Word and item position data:
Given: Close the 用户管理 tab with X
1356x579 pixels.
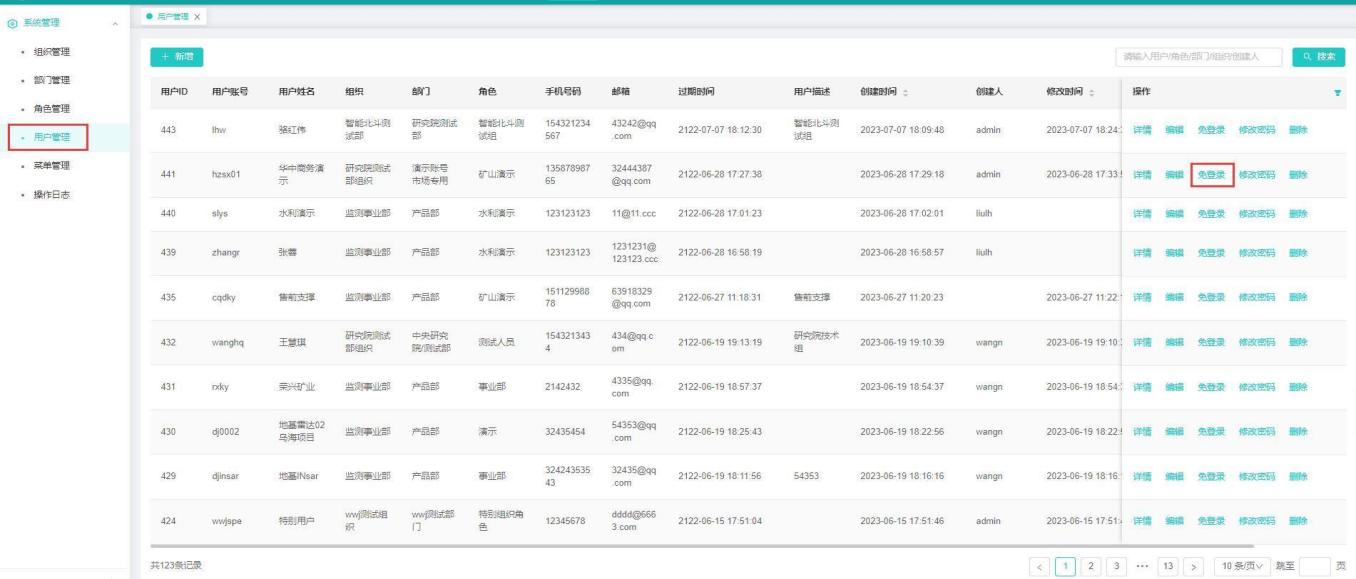Looking at the screenshot, I should click(197, 17).
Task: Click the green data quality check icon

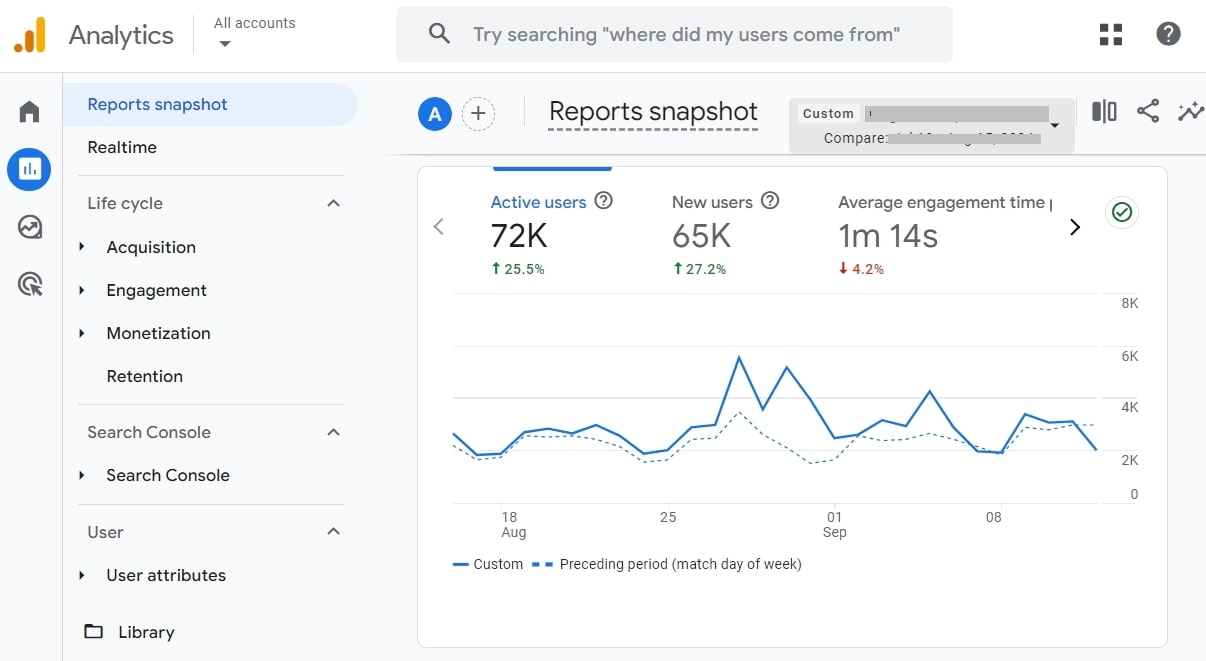Action: 1122,212
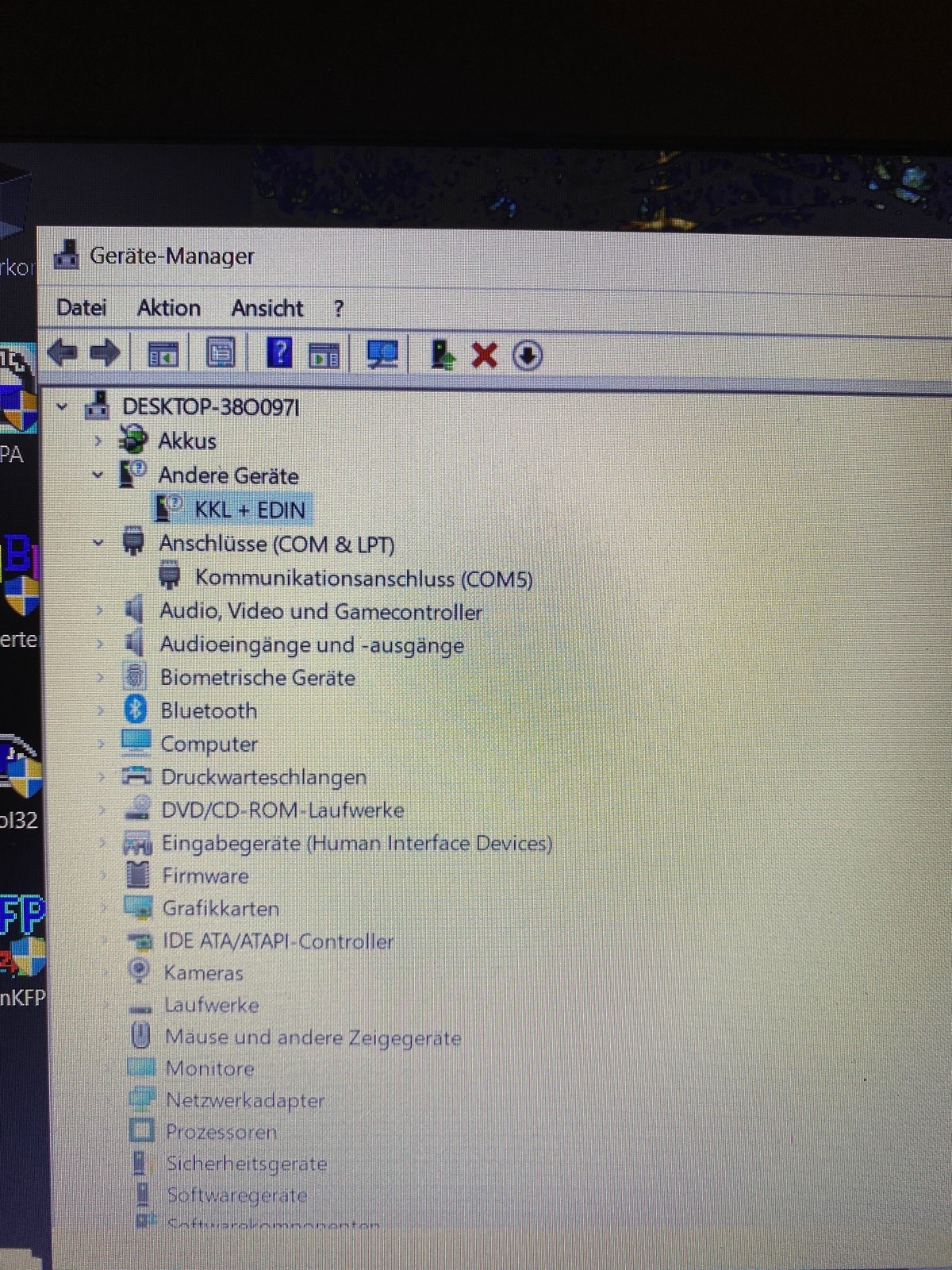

OBJECTIVE:
Please copy all of the records above word for word, leaving out the pictures.

SOLUTION TO THIS EXERCISE:
Given: Close the 用户管理 tab with X
1356x579 pixels.
Looking at the screenshot, I should click(197, 17).
Task: Click the green data quality check icon

Action: 1122,212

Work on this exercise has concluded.